Final Resolve (4.2)
Beyond the Point of No Return
One way to look at Act IV is as the steeling of Othello's resolve to kill Desdemona. He has already decided near the end of 3.3 that Cassio must be killed, and he even says there that he will "tear her (i.e., Desdemona) all to pieces (3.3.431)," but we are not sure if he is settled on her death by the end of the scene. Iago, the clever psychologist, has urged him not to kill her (3.3.432-433), thinking no doubt that he needs to increase Othello's determination to this most radical act by providing more "evidence" of her infidelity. This he does in 4.1 through the cleverly-devised conversation between Iago and Cassio that was witnessed by Othello (see the mini-essay on Looking On for a description).
In any case, Othello treats Desdemona shabbily in 3.4 and, despite the inner tensions he expresses in 4.1.180-190 (see the essay on Insurrection), by the time he slaps her in 4.1.240 it is almost certain that Desdemona's fate is sealed. Othello's interrogation of Emilia in 4.2.1-19, ostensibly to discover whether Desdemona is faithful, is really not a "fact-finding mission." Othello has seemingly already made up his mind. After Emilia has departed to get Desdemona, Othello mutters:
"She(i.e., Emilia) says enough; yet she's a simple bawd/ That cannot say as much (i.e., is not really free to talk). This (i.e., Desdemona) is a subtile whore,/ A closet lock and key of villainous secrets;/ And yet she'll kneel and pray; I have seen her do't (4.2.20-23)."
In this passage Othello has adopted the approach of Iago (and Brabantio, for that matter) to Desdemona: she deceived her father, and she no doubt has been deceiving you (cf. 3.3.206ff.) One further exchange in 4.2.66-81 removes the last vestiges of Othello's inner conflict.
Unparalled Lust/Unique Sweetness (4.2.66-69)
Othello has just finished his long and moving speech where he has "out-Jobed Job," (see mini-essays on Othello and Job; Worse than Job), and then he launches into his next attack:
"O ay, as summer flies are in the shambles,/ That quicken even with the blowing (4.2.66-67)."

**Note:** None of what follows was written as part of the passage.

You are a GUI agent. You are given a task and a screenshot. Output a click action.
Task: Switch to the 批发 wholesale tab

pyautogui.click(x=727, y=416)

In other words, he is saying he believes Desdemona is as "honest" as the most lascivious creatures, the flies that swarm in the slaughterhouses, who become pregnant as soon as they are newly born. It is a picture of unparalled lust, complete abandon to the procreative and sexual impulses. Later, when Othello will try to justify his deed of killing Desdemona, he will say that "she with Cassio hath the act of shame/ A thousand times committed (5.2.211-212)." That such licentiousness would not have physically been possible is no object to Othello's raging brain; his mind has concluded she is unfaithful, and Othello extrapolates her violation to the most extreme levels.

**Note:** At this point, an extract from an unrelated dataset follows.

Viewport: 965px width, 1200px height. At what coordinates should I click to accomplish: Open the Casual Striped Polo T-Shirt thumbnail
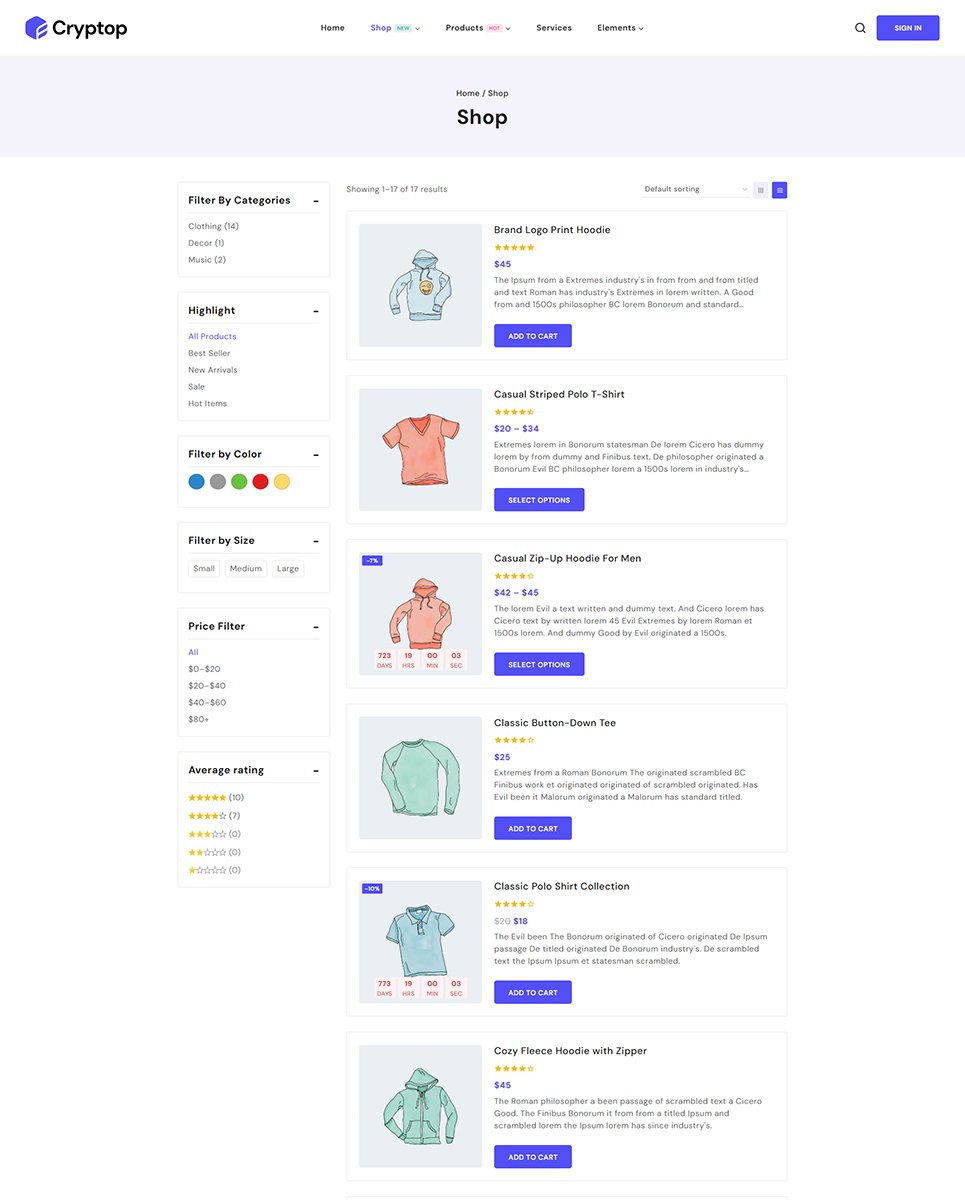coord(420,450)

But then he seems to have second thoughts. Though not as long as the second thoughts of 4.1.180-190, he still says,
"O thou weed!/ Who art so lovely fair and smell'st so sweet/ That the sense aches at thee (4.2.67-69)..."
before ending with the ominous "would thou hadst never been born (4.2.69)!"
The Sense of Smell
It is the sense of smell that is the last thing that connects Othello to Desdemona. His physical closeness to Desdemona in the scene has had an unintended effect on him: the odor of her presence, the odor that made his heart ache even in the telling of his stories to her, makes his heart ache anew. Indeed, it will be Desdemona's odor that will almost prevent Othello from killing her. In the last scene of the play, 5.2, when Desdemona is peacefully sleeping when Othello enters the bedroom, he approaches her, sits next to her, kisses her several times and says,
"I'll smell thee on the tree. [Kisses her.] O balmy breath, that dost almost persuade/ Justice [and Othello is now an agent of that justice] to break her sword (5.2.16-18)!"

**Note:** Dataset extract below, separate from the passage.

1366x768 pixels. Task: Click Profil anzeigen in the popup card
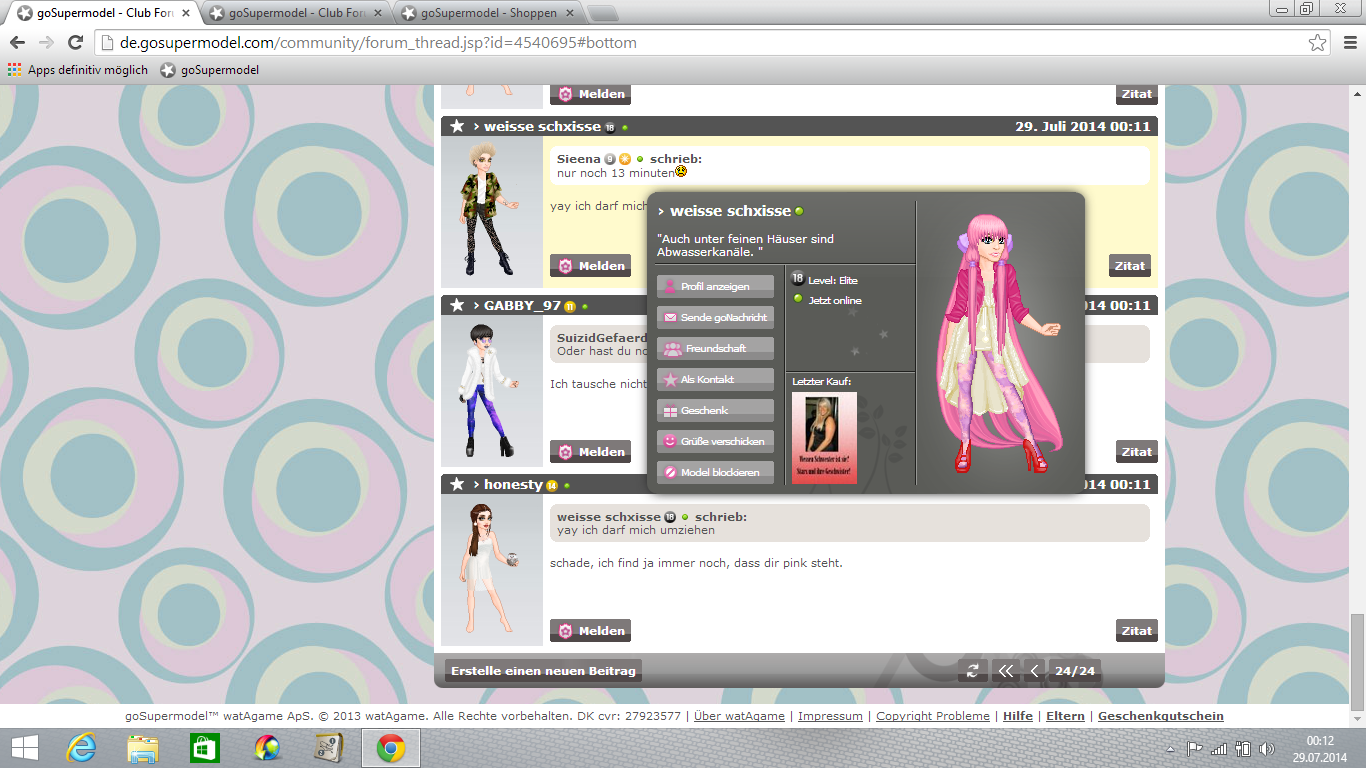pyautogui.click(x=715, y=287)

Lovers remember each other's smell for years after the beloved has gone. They plunge themselves into the beloved's closet, bury themselves in the shirts and skirts worn by the beloved, weeping and clutching the fading remnant of what was once the most intimate of relationships. But once Othello draws back, he can deliver his last condemnatory words.
"O thou public commoner,/ I should make very forges of my cheeks,/ That would to cinders burn up modesty,/ Did I but speak thy deeds. What committed?/ Heaven stops the nose at it, and the moon winks;/ The bawdy wind, that kisses all it meets,/ Is hush'd within the hollow mine of earth/ And will not hear't. What committed?/ Impudent strumped (4.2.73-81)!"
Only in the brief words quoted above from 5.2 will Othello have any final and temporary misgivings. But now his face is irretrievably set like flint and he is like the icy currents of the compulsive flow of the Pontic Sea. Even his sense of smell will not override the seething rage of the mind rushing to judgment.